MACROSCOPE
The Soul of Science
Michael Shermer
The Pleasure of Purpose
How can we attain deep-time awareness and global consciousness when
our sense of purpose is grounded in an ancient evolutionary
heritage? Thomas Jefferson suggested one answer in a letter to
Thomas Law in 1814: "These good acts give pleasure, but how it
happens that they give us pleasure? Because nature hath implanted in
our breasts a love of others, a sense of duty to them, a moral
instinct, in short, which prompts us irresistibly to feel and to
succor their distresses." Scientific research supports this
proposition. Experiments with the "prisoner's
dilemma"—a game in which one person's cooperation or
defection elicits a varying payoff depending on whether the other
person cooperates or defects—reveal that subjects adopt a
cooperative strategy after multiple rounds, particularly when they
can interact to establish trust. Usually, the most selfish thing to
do—that is, gain the most in the long run—is to begin by
trusting and cooperating, and then do whatever your partner does.
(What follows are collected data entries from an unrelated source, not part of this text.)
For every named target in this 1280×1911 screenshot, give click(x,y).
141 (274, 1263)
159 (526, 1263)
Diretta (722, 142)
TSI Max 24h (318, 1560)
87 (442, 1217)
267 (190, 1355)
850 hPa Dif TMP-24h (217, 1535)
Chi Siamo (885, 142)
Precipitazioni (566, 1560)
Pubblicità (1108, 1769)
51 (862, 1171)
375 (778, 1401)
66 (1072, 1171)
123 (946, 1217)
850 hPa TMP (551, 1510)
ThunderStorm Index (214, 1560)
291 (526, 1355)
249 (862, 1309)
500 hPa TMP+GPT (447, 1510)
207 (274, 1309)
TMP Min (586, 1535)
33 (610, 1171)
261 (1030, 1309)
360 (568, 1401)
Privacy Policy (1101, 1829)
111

Trust ... with verification.
Our brains reinforce cooperative behavior. In one study by James
Rilling and colleagues at Emory University, subjects that played the
prisoner's dilemma while undergoing functional magnetic resonance
imaging (fMRI) showed that cooperation activated the same brain
areas as desserts, cocaine, beautiful faces and other pleasures.
These responsive areas, the anteroventral striatum (the so-called
"pleasure center," for which rats will endlessly press a
bar to have it stimulated, even foregoing food) and the
orbitofrontal cortex (related to impulse control and reward
processing), are rich in dopamine, a neurochemical related to
addictive behaviors. Tellingly, the cooperative subjects reported
increased feelings of trust toward and camaraderie with their game
partners. In addition to dopamine, neuroscientists believe that
oxytocin—a hormone produced during eating, breast feeding and
sexual orgasm—plays a vital role in human bonding and
prosocial behaviors. Can we use this knowledge to accentuate
purposeful behavior at the personal and global levels?